# 79 Chevy short bed restore/rebuild



## Beachernaut (Mar 27, 2012)

Hey all,
I apologize in advance for the wall of text, I have a habit of using 1000 words when 100 will do. Also, Mods this is the most appropriate part of the forum I could find for this, if it is in the wrong place please move it or delete it and let me know. Since this is the only forum I visit on a regular basis and the fact that there seems to be a broad spectrum of gear heads and enthusiasts, I thought I'd share my restore project here. I figure I'll go ahead and share my experience, successes, and mistakes. Maybe you'll be entertained, and maybe you'll learn what not to do....

I'd like to introduce my 1979 Chevrolet K-10 pickup.

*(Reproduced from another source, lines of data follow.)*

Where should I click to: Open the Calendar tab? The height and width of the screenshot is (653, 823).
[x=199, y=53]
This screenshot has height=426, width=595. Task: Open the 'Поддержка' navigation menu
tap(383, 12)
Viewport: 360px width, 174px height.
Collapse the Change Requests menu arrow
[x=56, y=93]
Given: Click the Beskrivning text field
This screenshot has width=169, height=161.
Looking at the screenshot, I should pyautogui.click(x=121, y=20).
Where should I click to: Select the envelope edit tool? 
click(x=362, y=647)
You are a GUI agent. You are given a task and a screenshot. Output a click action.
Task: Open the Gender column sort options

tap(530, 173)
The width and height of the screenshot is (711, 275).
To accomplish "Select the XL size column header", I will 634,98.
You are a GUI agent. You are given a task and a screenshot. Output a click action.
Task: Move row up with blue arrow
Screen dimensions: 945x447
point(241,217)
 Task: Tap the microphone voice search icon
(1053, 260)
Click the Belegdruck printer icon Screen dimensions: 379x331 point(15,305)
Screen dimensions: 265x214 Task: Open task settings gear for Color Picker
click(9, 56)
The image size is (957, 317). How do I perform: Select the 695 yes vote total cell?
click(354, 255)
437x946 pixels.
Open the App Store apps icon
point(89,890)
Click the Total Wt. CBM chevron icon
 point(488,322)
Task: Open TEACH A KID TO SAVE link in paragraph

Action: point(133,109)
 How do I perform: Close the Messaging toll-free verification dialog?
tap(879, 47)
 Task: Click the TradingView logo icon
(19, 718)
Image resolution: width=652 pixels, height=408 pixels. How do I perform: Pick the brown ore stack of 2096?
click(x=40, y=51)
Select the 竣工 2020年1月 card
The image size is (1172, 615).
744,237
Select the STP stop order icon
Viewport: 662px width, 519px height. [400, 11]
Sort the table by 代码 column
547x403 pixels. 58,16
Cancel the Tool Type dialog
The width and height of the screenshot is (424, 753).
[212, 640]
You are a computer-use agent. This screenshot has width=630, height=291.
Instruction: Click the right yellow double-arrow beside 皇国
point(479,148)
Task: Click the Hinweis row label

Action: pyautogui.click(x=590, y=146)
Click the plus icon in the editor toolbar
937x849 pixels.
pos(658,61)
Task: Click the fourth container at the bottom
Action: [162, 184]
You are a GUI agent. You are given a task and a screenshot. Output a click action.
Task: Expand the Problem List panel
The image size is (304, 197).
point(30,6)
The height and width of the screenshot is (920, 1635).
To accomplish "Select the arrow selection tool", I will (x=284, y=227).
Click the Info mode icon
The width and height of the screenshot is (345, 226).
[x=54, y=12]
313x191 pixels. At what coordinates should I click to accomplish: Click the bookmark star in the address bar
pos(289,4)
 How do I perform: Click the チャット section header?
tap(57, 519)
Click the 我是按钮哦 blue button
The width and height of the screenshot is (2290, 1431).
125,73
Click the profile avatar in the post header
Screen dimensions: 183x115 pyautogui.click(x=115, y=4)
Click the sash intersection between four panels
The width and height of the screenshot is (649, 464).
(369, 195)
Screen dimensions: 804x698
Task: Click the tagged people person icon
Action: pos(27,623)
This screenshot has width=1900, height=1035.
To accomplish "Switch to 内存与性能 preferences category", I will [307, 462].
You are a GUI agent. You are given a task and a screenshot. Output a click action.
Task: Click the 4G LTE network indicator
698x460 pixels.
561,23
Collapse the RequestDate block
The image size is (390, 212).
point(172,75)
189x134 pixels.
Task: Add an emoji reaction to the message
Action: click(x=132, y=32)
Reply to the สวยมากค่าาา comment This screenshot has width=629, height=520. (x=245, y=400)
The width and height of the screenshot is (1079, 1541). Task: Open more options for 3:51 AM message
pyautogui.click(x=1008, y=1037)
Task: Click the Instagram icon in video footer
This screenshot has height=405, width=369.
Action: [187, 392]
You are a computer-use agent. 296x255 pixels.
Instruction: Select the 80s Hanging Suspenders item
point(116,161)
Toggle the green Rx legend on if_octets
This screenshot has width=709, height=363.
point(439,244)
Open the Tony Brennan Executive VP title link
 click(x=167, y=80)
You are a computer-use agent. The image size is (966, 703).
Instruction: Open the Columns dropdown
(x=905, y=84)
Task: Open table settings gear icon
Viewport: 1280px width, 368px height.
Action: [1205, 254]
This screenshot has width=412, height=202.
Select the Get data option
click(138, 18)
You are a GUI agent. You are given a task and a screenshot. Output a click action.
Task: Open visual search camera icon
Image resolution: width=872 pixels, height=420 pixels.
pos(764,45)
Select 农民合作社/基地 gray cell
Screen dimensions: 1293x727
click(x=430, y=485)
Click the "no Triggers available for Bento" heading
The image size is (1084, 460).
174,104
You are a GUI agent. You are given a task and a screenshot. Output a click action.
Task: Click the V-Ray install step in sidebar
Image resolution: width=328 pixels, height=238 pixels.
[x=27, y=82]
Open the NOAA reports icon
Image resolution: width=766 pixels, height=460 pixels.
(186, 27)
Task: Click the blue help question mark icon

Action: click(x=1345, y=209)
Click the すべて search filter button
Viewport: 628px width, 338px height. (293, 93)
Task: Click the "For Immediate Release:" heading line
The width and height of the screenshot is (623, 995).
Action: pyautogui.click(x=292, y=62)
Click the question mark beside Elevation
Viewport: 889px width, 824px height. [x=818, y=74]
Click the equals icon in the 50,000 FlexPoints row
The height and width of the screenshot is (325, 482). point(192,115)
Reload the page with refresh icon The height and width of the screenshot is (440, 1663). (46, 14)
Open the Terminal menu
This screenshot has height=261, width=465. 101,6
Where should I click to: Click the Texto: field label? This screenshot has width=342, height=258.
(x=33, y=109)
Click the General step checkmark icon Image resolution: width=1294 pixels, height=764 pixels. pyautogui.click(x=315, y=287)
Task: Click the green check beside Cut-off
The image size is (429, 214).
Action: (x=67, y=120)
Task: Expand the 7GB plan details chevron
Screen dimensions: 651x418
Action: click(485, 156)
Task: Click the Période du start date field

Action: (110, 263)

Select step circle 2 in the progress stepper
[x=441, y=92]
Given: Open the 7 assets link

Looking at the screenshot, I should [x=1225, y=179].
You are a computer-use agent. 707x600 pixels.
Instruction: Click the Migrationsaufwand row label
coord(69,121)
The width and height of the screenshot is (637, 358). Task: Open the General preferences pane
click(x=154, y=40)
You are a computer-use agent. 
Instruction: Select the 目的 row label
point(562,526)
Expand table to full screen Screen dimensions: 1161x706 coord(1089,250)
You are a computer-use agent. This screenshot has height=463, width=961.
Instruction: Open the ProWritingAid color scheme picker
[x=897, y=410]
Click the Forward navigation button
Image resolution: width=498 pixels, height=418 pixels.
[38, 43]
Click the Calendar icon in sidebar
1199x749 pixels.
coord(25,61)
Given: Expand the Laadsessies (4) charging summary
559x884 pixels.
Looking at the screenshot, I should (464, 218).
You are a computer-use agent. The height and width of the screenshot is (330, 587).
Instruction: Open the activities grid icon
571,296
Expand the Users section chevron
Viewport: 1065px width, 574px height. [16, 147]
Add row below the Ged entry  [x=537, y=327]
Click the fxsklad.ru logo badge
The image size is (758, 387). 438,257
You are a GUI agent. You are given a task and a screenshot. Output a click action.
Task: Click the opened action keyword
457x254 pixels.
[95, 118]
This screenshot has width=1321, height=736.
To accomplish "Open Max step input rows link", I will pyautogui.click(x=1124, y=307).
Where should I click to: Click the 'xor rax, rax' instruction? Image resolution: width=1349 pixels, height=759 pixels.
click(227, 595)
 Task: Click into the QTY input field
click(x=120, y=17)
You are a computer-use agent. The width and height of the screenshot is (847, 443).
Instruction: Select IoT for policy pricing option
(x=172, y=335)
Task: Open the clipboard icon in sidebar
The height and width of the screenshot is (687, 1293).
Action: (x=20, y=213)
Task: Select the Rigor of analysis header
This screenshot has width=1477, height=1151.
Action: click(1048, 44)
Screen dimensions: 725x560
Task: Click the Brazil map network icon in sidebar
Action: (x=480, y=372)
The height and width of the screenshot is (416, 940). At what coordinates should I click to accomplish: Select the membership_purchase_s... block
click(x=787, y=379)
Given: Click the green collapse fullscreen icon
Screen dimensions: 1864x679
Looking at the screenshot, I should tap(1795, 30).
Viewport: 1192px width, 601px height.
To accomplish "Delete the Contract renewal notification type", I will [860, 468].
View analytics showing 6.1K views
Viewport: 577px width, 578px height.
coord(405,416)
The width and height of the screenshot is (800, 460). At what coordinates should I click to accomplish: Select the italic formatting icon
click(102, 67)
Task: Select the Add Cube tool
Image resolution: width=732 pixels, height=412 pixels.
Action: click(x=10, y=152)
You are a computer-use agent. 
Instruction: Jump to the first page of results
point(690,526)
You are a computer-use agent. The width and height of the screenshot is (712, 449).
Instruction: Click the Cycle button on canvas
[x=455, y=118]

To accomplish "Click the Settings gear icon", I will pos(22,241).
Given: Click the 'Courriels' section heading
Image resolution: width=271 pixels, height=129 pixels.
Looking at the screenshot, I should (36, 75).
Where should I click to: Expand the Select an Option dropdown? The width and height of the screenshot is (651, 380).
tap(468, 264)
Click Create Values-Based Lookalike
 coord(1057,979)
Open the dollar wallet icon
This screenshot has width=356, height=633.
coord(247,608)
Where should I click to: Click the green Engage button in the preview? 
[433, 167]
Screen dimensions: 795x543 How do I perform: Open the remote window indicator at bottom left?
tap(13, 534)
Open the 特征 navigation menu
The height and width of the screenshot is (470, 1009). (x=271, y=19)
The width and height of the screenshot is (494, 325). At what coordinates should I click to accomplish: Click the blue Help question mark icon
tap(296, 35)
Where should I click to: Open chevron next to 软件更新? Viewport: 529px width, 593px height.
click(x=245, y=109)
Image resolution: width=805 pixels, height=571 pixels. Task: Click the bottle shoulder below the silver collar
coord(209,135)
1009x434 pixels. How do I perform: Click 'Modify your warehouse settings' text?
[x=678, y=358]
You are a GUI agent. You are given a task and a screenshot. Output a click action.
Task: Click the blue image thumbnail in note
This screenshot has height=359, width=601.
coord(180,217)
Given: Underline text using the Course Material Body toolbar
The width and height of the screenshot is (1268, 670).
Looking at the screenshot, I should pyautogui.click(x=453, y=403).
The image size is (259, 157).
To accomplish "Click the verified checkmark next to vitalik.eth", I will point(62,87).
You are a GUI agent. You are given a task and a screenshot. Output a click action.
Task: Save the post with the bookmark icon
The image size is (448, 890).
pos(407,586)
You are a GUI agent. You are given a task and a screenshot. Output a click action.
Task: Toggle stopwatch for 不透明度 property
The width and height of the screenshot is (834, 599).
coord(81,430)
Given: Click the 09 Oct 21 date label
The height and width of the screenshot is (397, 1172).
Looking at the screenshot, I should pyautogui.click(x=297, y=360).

Lets start with a little history.
My father purchased this truck brand new in 1979 for $3500. As soon as I got my drivers license I bugged my father to give or sell me this truck. About 10 years ago (after 15 years of waiting) my father decided to sell it to me for fair value. As luck would have it for him, fair value was $3500. There was a catch though. I have to offer it to my him first if I ever decide to sell it. There isn't anything different than the tens of thousands of other 73-87 Chevy pickups out there. However, this truck holds a lot of value to me because of the great memories associated with it. Kind of a family heirloom if you will.. Now, that's enough of the sappy stuff, lets get onto the specifics.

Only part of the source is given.